In a February 11th memo to DHS Sec. Napolitano, IG Richard Skinner offers his office’s insight on one of the most debated questions in homeland security today – Should FEMA be removed from DHS to be a separate entity?

Unlike a lot of other federal reports and memos where ambiguity and “wiggle-room” are the rules, his answer is fairly clear and definitive – FEMA should remain part of DHS.He offers two primary reasons:

•    “It takes years for a complex organization to develop;” and,

•    “Success depends on leadership more than structure.”

Amen.

Stripping away the often emotional arguments and revisionist history of those who have called for FEMA’s restoration as an independent body, the IG’s report points out the evolutionary aspect of what is happening to FEMA and the interdependence its mission has to how we as a nation respond to emergencies be they small or large scale.  It further identifies the significant cost, confusion and upheaval that continued reorganization of FEMA and DHS would have on our homeland security abilities.

More than anything though, the IG’s memo highlights the one factor that is central to FEMA’s and any other organization’s success – LEADERSHIP.  If you have the right person(s) in charge, success is more than attainable – it can be achieved with dramatic results.

All too often, the de facto (and often knee-jerk) position on FEMA and the leadership issue is to point to its former Administrator Mike Brown and his efforts during Katrina.  Looking back nearly four years later, there are certainly things everyone would do differently, but Katrina was not just Mike Brown’s or FEMA’s fault.

It was the State of Louisiana’s fault.

It was the City of New Orleans fault, the surrounding Parishes fault and so on.

It was a shared failure on national, regional and individual levels across the board, but in our “gotcha” society we’re all looking for that one person or organization to tar and feather to make ourselves feel better rather than look deeper to recognize the full scale of responsibility and accountability and where it belongs.

FEMA has for too long been a football used to score political and media sound-bite points from all sides.  While the agency has provided plenty of ammunition to feed such behavior, too often these “players,” “arm-chair quarterbacks” and sideline “coaches” have ignored investing in the very things (employee and stakeholder training and development; revising the Stafford Act to address post 9/11 realities; having a semblance of patience, etc.) that can make all the difference in the endgame.

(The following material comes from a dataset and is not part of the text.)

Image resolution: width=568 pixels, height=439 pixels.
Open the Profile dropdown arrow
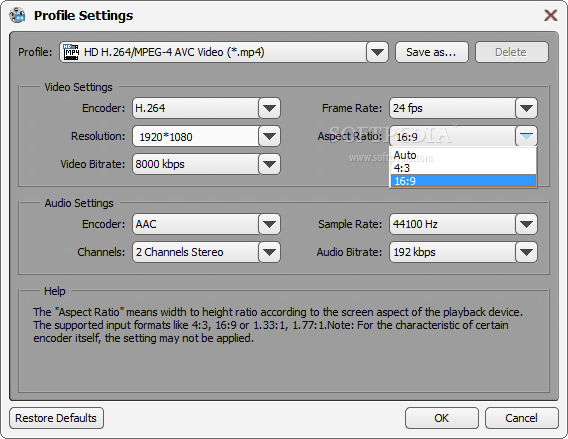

If we want to avoid future Katrina-like failures building the people capacities of FEMA, as well as state, local, NGO, private sector and citizens has to be a core foundation.  That starts with building a core of leaders across the board, establishing pre-existing relationships, allowing the organization and its capacities to evolve and strengthen and integrating those abilities with others who can contribute to response and recovery.  That’s as true for FEMA as it is for any other part of DHS or any other group in the public or private sectors.  You ultimately get out of the organization what you put into it.

The IG’s memo dictates a great recipe for success.  I hope Sec. Napolitano, the Congress, the rest of the Administration and the American public follow it before deciding on mixing (or messing with) it further.